"""

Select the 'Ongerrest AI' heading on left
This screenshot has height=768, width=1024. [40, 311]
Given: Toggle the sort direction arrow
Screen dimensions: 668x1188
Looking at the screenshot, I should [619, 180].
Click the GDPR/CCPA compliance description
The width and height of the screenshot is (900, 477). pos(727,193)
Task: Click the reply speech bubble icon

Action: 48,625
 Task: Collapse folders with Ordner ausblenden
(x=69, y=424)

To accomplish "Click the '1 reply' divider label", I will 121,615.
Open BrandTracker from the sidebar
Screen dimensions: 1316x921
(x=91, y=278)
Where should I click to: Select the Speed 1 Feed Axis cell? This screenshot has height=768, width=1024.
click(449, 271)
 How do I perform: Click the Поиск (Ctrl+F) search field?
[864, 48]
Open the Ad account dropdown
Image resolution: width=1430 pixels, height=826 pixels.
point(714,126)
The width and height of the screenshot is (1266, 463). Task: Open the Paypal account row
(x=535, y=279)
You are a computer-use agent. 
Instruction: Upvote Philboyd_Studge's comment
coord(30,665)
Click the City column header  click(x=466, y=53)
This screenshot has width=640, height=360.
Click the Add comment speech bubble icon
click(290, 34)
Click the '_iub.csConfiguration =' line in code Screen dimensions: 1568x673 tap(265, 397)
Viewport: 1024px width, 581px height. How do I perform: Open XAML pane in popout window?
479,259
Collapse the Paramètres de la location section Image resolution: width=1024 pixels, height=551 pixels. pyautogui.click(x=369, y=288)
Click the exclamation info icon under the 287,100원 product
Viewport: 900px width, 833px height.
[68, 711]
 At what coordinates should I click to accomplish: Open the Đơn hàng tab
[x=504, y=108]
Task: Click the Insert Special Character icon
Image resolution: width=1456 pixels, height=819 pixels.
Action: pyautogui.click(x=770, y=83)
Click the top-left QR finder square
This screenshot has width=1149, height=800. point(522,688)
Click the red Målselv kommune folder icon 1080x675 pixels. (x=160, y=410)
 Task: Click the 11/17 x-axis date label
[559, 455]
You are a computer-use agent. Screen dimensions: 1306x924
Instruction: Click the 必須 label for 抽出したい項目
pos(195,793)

"""

Please put the records above into a JSON list of strings, one string per line and no blank lines, beginning with the line that has "Click the GDPR/CCPA compliance description" and stopping after the line that has "click(449, 271)".

[
  "Click the GDPR/CCPA compliance description",
  "The width and height of the screenshot is (900, 477). pos(727,193)",
  "Task: Click the reply speech bubble icon",
  "Action: 48,625",
  " Task: Collapse folders with Ordner ausblenden",
  "(x=69, y=424)",
  "To accomplish \"Click the '1 reply' divider label\", I will 121,615.",
  "Open BrandTracker from the sidebar",
  "Screen dimensions: 1316x921",
  "(x=91, y=278)",
  "Where should I click to: Select the Speed 1 Feed Axis cell? This screenshot has height=768, width=1024.",
  "click(449, 271)"
]